+++ Extracted information
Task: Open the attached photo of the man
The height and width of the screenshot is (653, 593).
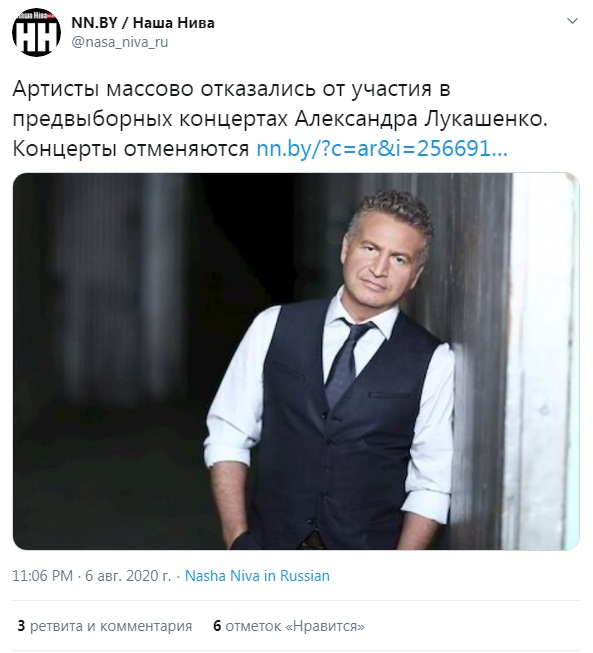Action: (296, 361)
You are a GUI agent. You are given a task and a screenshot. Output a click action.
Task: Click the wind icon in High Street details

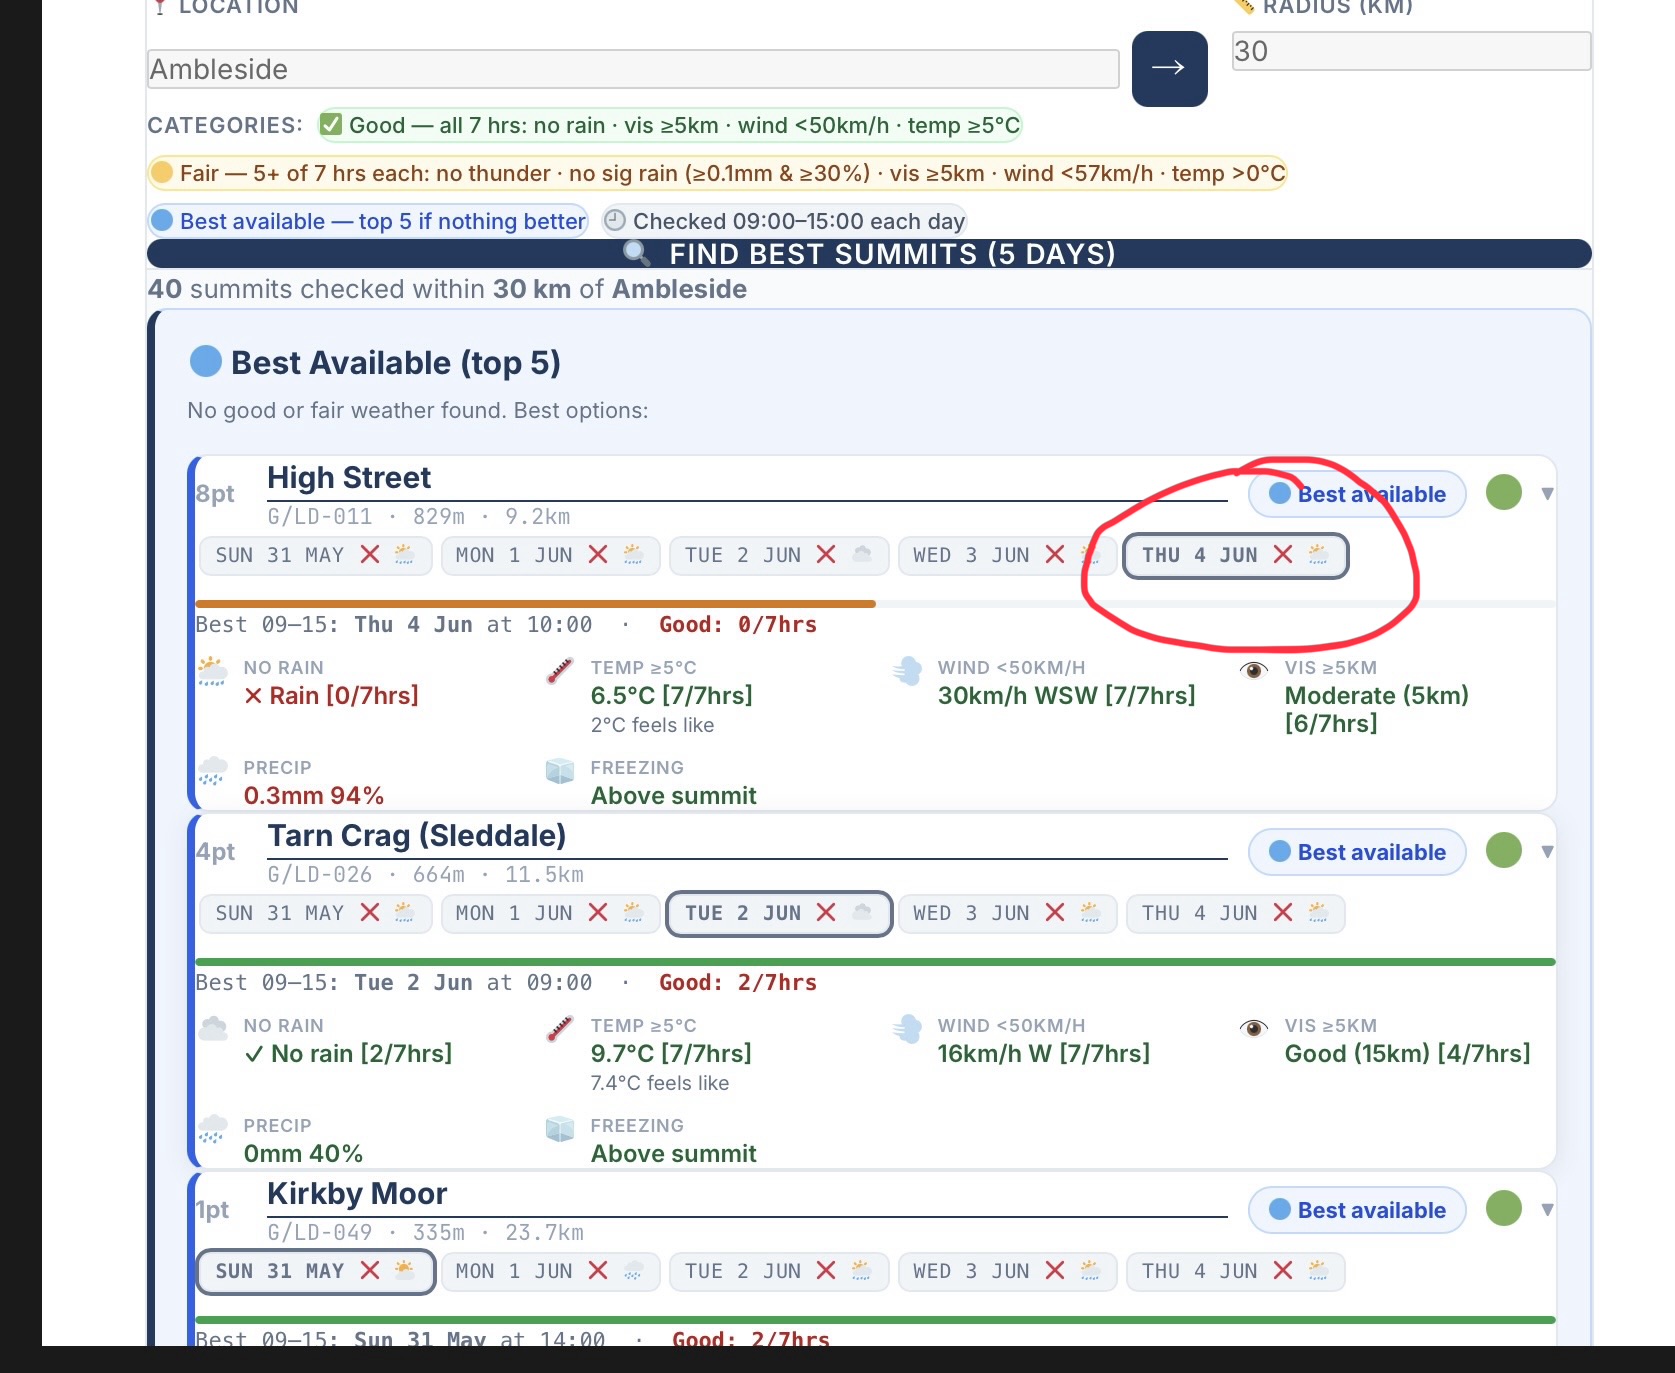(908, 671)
++++++
[The problem]: Reproduce every line of the listing above word for word, omitting the pictures.

[Solution to the exercise]:
Task: Open the attached photo of the man
The height and width of the screenshot is (653, 593).
Action: (296, 361)
You are a GUI agent. You are given a task and a screenshot. Output a click action.
Task: Click the wind icon in High Street details

(908, 671)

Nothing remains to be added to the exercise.